25 March 2011

Mahindra Bansbari

Looks like Mahindra Bansbari Club went all-out to give their sponsor added value. This is refreshing to see as most Nepali clubs are only in search of a quick handout and not a long-term partnership with their sponsors.

The north Kathmandu side have also launched an official website. Bansbari is one of two non-departmental 'A' Division sides, Jawalakhel Youth Club being the other, that have their own training ground.

Photos taken without permission form the official Mahindra Bansbari Club website.

23 March 2011

Fan culture

I was quite excited when I came across the photo below on Facebook.

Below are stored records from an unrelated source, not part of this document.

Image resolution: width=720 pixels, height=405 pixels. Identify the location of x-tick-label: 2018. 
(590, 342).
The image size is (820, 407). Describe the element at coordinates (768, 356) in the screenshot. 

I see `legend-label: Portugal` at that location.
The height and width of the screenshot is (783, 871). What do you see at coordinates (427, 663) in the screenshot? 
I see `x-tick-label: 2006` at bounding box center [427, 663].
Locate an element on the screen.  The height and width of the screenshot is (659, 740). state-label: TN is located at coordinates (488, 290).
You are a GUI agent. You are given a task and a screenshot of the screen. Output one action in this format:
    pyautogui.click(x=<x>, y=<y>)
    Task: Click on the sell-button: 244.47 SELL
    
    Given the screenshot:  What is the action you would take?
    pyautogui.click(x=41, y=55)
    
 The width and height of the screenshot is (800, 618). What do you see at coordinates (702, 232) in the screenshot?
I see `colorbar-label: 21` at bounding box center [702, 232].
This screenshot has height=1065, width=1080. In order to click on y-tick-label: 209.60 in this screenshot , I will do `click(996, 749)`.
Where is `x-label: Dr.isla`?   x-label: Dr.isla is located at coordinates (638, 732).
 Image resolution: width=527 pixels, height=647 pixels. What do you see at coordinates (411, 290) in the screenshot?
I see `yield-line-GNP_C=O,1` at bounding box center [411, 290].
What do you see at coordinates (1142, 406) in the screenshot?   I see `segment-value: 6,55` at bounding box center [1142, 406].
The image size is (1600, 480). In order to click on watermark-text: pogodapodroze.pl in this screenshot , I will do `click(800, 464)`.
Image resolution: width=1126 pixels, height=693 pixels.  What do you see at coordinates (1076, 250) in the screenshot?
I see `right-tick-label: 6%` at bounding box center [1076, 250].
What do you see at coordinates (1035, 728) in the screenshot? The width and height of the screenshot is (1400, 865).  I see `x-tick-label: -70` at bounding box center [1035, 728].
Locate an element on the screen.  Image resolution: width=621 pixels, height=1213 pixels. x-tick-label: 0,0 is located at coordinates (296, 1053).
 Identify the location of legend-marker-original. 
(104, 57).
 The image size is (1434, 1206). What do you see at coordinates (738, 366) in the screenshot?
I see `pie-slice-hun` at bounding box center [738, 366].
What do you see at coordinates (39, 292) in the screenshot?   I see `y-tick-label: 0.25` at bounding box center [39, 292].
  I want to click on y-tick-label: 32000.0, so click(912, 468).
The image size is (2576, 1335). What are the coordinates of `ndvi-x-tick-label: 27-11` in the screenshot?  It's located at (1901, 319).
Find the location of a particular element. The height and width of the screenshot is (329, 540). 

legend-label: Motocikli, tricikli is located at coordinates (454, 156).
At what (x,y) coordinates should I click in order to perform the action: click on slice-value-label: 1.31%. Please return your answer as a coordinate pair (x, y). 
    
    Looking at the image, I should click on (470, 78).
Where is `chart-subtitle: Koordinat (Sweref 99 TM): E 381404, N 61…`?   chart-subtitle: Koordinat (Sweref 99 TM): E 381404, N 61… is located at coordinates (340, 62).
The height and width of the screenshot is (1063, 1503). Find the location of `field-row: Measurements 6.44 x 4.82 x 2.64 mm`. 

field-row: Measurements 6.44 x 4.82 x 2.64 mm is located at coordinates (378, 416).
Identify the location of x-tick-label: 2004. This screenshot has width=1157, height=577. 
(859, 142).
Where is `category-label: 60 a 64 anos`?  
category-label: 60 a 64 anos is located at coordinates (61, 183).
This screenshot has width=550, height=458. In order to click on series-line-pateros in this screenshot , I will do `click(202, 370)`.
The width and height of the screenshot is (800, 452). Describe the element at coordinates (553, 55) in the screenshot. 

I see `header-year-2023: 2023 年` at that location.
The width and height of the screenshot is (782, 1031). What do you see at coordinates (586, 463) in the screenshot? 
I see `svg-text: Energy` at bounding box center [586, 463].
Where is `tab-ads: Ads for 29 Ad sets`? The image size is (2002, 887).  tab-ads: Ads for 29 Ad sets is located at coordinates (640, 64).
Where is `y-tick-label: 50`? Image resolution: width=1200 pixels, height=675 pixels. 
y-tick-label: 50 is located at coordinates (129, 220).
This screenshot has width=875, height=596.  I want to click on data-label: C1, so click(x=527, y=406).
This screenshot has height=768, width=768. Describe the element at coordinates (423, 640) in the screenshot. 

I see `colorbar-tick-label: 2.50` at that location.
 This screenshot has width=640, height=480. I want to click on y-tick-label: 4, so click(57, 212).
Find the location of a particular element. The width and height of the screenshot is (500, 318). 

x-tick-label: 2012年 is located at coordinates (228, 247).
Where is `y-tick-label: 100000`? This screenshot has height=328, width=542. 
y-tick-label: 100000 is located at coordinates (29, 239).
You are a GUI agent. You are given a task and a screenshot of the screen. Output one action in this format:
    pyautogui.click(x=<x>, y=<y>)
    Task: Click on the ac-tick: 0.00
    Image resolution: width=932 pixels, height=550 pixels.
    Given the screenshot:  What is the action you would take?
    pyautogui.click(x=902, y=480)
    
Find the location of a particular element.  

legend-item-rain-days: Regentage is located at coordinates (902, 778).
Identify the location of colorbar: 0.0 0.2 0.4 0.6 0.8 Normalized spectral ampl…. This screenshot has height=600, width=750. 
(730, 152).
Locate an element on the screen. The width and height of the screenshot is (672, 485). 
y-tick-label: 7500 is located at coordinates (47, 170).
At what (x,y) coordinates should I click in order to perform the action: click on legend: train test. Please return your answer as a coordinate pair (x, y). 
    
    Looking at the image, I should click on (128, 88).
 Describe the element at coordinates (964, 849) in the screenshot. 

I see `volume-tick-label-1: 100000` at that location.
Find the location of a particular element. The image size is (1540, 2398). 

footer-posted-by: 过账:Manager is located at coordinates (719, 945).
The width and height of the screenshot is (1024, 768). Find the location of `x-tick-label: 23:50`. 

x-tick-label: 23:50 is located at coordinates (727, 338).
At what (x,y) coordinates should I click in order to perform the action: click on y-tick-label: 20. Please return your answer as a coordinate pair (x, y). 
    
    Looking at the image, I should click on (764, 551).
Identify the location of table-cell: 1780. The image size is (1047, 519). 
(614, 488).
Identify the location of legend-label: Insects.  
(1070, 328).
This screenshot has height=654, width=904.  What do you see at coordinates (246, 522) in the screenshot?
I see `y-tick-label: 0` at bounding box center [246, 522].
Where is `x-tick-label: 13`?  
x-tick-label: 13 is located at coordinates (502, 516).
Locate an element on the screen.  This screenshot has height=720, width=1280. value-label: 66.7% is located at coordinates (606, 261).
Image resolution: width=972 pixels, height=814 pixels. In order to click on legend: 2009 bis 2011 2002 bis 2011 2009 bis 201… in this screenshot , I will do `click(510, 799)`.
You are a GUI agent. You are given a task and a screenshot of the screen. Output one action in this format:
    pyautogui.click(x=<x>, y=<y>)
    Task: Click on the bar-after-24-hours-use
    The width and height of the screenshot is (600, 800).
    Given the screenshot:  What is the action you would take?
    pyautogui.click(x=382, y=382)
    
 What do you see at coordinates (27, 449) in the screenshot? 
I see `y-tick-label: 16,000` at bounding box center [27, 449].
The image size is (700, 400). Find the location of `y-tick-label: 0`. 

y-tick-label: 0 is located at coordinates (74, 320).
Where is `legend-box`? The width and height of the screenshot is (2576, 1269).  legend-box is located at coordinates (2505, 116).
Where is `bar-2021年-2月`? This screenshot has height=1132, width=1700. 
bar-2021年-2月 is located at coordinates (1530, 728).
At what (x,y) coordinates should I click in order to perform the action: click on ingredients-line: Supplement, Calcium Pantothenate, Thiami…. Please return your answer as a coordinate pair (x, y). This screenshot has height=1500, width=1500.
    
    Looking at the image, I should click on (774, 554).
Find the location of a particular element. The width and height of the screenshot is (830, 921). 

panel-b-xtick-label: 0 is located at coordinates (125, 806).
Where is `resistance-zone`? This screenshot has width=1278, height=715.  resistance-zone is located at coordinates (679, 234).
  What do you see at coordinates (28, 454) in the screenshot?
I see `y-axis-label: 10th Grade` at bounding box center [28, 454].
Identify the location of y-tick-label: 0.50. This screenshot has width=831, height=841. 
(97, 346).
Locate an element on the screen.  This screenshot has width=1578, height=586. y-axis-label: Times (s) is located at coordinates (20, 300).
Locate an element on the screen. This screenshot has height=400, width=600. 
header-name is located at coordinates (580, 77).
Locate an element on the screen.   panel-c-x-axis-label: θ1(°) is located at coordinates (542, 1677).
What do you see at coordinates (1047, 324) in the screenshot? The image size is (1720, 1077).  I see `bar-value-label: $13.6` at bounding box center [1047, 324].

Bixon Tamrakar, a devoted Three Star Club supporter, created his own flag which he proudly displays at TSC matches. Shockingly this is quite rare in Nepal. You almost never see any fans carrying flags and banners or wearing jerseys of their favorite Nepali clubs at home, on the streets or at the stadium.

There just isn't any color, camaraderie or pageantry at our grounds, thus usually most matches have a very dull atmosphere. As a result, unless you are truly football 'pagal' or a low-life hooligan, there really is little attraction in going to games.

We need a lot more fans like Bixon  to make Nepali football more festive and vibrant. For this clubs need to play their part. I've long chastised our clubs for not doing enough anything to develop their fan base. It starts with the fact that most clubs do not even have a recognizable logo or permanent color schemes.

Add to this the non existence of club merchandise (jerseys, hats, flags) and the lack of affiliated fan groups and you have a recipe for the bland atmosphere at football matches. Furthermore, clubs are basically forfeiting valuable ticket and commercial revenues by ignoring fans. Compare the two photos below. Which match would you buy a ticket for? Which teams' jersey, IF AVAILABLE, would you more likely purchase?

09 March 2011

Give real youth clubs priority

The Nepal Bank Junior League was a real missed opportunity for Nepali youth football. The tournament basically resulted in a two week controversy filled “natak” that achieved little. Just think about it, the team that won the youth tournament – Three Star Club, does not even have a youth football program.

Instead of inviting these fraudulent youth teams, would it have not made more sense for the organizers to give an opportunity to participate to clubs like Sahara (Pokhara), Madhyapur Youth Association, Shining Sun Football Academy (Dhangadhi), Social Welfare Sports Center (Nayabazar), that have been running youth football training for many years?